Convert the data below into a Markdown table with a Row column for the row number and a Line column for each line, leaving out blank lines.
--- BEGIN ---
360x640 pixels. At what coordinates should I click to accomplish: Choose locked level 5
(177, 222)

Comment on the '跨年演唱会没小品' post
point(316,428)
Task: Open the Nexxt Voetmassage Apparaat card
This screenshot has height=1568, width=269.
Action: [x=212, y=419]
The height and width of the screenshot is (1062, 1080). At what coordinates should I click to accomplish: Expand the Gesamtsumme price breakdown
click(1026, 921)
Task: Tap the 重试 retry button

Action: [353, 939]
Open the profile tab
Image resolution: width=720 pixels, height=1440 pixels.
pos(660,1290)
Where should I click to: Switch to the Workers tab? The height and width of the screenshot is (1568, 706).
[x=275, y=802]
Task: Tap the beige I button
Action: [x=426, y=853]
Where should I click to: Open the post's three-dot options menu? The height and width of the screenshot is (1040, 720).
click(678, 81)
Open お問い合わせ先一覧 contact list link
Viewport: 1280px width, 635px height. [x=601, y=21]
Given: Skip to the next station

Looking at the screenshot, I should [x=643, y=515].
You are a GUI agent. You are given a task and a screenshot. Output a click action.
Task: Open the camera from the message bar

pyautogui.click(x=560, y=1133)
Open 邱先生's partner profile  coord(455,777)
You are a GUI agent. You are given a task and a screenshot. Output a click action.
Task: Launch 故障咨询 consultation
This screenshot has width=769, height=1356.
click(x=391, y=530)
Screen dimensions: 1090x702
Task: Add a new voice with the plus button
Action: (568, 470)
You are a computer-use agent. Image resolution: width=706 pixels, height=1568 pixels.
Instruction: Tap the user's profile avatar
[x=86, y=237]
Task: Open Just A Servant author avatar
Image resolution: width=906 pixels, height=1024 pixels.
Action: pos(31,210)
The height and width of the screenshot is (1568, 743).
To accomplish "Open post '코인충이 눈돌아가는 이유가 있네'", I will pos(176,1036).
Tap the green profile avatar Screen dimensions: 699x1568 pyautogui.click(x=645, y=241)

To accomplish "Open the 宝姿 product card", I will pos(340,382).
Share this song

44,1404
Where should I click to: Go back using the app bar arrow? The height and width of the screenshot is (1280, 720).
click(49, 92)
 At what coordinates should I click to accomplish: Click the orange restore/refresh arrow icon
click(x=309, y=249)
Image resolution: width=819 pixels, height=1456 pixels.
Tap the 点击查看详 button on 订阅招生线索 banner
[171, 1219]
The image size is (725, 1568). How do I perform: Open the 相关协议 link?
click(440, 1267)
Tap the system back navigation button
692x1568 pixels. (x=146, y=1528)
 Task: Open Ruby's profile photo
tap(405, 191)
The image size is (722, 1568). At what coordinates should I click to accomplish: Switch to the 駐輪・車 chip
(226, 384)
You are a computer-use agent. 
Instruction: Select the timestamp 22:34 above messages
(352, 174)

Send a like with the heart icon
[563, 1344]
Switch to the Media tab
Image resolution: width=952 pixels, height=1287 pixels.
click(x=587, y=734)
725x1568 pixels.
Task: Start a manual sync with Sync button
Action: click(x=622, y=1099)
--- END ---
WRITTEN REPLY ▸
| Row | Line |
|---|---|
| 1 | 360x640 pixels. At what coordinates should I click to accomplish: Choose locked level 5 |
| 2 | (177, 222) |
| 3 | Comment on the '跨年演唱会没小品' post |
| 4 | point(316,428) |
| 5 | Task: Open the Nexxt Voetmassage Apparaat card |
| 6 | This screenshot has height=1568, width=269. |
| 7 | Action: [x=212, y=419] |
| 8 | The height and width of the screenshot is (1062, 1080). At what coordinates should I click to accomplish: Expand the Gesamtsumme price breakdown |
| 9 | click(1026, 921) |
| 10 | Task: Tap the 重试 retry button |
| 11 | Action: [353, 939] |
| 12 | Open the profile tab |
| 13 | Image resolution: width=720 pixels, height=1440 pixels. |
| 14 | pos(660,1290) |
| 15 | Where should I click to: Switch to the Workers tab? The height and width of the screenshot is (1568, 706). |
| 16 | [x=275, y=802] |
| 17 | Task: Tap the beige I button |
| 18 | Action: [x=426, y=853] |
| 19 | Where should I click to: Open the post's three-dot options menu? The height and width of the screenshot is (1040, 720). |
| 20 | click(678, 81) |
| 21 | Open お問い合わせ先一覧 contact list link |
| 22 | Viewport: 1280px width, 635px height. [x=601, y=21] |
| 23 | Given: Skip to the next station |
| 24 | Looking at the screenshot, I should [x=643, y=515]. |
| 25 | You are a GUI agent. You are given a task and a screenshot. Output a click action. |
| 26 | Task: Open the camera from the message bar |
| 27 | pyautogui.click(x=560, y=1133) |
| 28 | Open 邱先生's partner profile  coord(455,777) |
| 29 | You are a GUI agent. You are given a task and a screenshot. Output a click action. |
| 30 | Task: Launch 故障咨询 consultation |
| 31 | This screenshot has width=769, height=1356. |
| 32 | click(x=391, y=530) |
| 33 | Screen dimensions: 1090x702 |
| 34 | Task: Add a new voice with the plus button |
| 35 | Action: (568, 470) |
| 36 | You are a computer-use agent. Image resolution: width=706 pixels, height=1568 pixels. |
| 37 | Instruction: Tap the user's profile avatar |
| 38 | [x=86, y=237] |
| 39 | Task: Open Just A Servant author avatar |
| 40 | Image resolution: width=906 pixels, height=1024 pixels. |
| 41 | Action: pos(31,210) |
| 42 | The height and width of the screenshot is (1568, 743). |
| 43 | To accomplish "Open post '코인충이 눈돌아가는 이유가 있네'", I will pos(176,1036). |
| 44 | Tap the green profile avatar Screen dimensions: 699x1568 pyautogui.click(x=645, y=241) |
| 45 | To accomplish "Open the 宝姿 product card", I will pos(340,382). |
| 46 | Share this song |
| 47 | 44,1404 |
| 48 | Where should I click to: Go back using the app bar arrow? The height and width of the screenshot is (1280, 720). |
| 49 | click(49, 92) |
| 50 |  At what coordinates should I click to accomplish: Click the orange restore/refresh arrow icon |
| 51 | click(x=309, y=249) |
| 52 | Image resolution: width=819 pixels, height=1456 pixels. |
| 53 | Tap the 点击查看详 button on 订阅招生线索 banner |
| 54 | [171, 1219] |
| 55 | The image size is (725, 1568). How do I perform: Open the 相关协议 link? |
| 56 | click(440, 1267) |
| 57 | Tap the system back navigation button |
| 58 | 692x1568 pixels. (x=146, y=1528) |
| 59 |  Task: Open Ruby's profile photo |
| 60 | tap(405, 191) |
| 61 | The image size is (722, 1568). At what coordinates should I click to accomplish: Switch to the 駐輪・車 chip |
| 62 | (226, 384) |
| 63 | You are a computer-use agent.  |
| 64 | Instruction: Select the timestamp 22:34 above messages |
| 65 | (352, 174) |
| 66 | Send a like with the heart icon |
| 67 | [563, 1344] |
| 68 | Switch to the Media tab |
| 69 | Image resolution: width=952 pixels, height=1287 pixels. |
| 70 | click(x=587, y=734) |
| 71 | 725x1568 pixels. |
| 72 | Task: Start a manual sync with Sync button |
| 73 | Action: click(x=622, y=1099) |